Trois groupes de travail vont ainsi se réunir dans les prochaines semaines. Le premier portera sur “lesdéfis de la diplomatie et la définition du métier de diplomate au XXIe siècle dans un monde en profonde mutation”, le deuxième sur “les conditions d'exercice des métiers, le déroulement des carrières, le fonctionnement et les méthodes de travail, la valorisation de l'expertise et des parcours des agents et la préservation d'une compétence de haut niveau au service de notre politique étrangère”. Le troisième groupe de travail, enfin, abordera “le rôle du ministère comme chef de file interministériel de l'action extérieure de l’État et les interactions avec les partenaires hors de la sphère étatique”. 

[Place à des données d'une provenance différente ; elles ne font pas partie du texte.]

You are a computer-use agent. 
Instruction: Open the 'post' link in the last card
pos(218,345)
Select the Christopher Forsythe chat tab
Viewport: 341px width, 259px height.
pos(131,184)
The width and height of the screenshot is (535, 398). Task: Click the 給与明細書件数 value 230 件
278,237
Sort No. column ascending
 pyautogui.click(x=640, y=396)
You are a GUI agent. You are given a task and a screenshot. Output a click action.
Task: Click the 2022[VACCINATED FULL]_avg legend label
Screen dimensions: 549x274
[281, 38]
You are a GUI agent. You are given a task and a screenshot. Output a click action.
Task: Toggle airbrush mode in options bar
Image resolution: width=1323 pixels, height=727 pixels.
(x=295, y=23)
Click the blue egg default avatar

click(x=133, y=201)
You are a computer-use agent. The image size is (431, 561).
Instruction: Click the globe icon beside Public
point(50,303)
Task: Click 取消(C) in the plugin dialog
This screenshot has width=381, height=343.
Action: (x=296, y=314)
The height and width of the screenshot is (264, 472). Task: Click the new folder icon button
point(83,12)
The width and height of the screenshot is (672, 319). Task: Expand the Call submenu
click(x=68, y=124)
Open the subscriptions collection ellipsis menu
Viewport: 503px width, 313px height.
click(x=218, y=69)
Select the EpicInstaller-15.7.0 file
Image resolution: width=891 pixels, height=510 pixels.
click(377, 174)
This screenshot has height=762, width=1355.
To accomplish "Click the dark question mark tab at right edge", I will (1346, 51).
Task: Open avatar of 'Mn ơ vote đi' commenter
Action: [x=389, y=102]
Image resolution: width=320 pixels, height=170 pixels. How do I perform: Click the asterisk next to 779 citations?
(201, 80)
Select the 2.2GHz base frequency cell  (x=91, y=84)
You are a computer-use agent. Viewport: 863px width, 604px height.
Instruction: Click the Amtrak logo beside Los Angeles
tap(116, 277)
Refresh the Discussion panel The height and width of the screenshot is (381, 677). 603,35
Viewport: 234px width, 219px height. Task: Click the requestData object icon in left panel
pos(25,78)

Restitution des travaux fin 2022-début 2023

À une phase de consultation des agents du Quai d’Orsay, “succédera une phase de restitution, de débat et de synthèse, dès la fin de cette année ou dans les premières semaines de l'année 2023”, précise la ministre dans son message aux agents, où elle annonce également la nomination de l'ambassadeur Jérôme Bonnafont comme rapporteur général des États généraux de la diplomatie. À noter que ce dernier vient de publier un ouvrage intitulé Diplomate, pour quoi faire ? aux éditions Odile Jacob. Surtout, cet ambassadeur est très au fait des sujets touchant aux carrières diplomatiques puisque l'ex-ministre Jean-Yves Le Drian lui avait confié une mission de réflexion et de propositions sur ce thème.

Rendu au premier semestre 2021, son rapport insistait notamment sur la spécificité du métier de diplomate. Jérôme Bonnafont y recommandait également la création d'une école diplomatique et consulaire ou encore la revalorisation des personnels diplomatiques. Des propositions qui avaient nourri beaucoup d'espoirs au sein du Quai d’Orsay. Charge désormais à l'exécutif de ne pas décevoir les agents du ministère.

Les 3 syndicats à l'origine du recours devant le Conseil d’État ne se montrent déjà guère optimistes s'agissant des États généraux de la diplomatie : “Ils pourraient être expédiés sans réelle concertation et ne déboucher sur aucune décision concrète sur nos moyens, nos carrières et l'organisation du ministère.”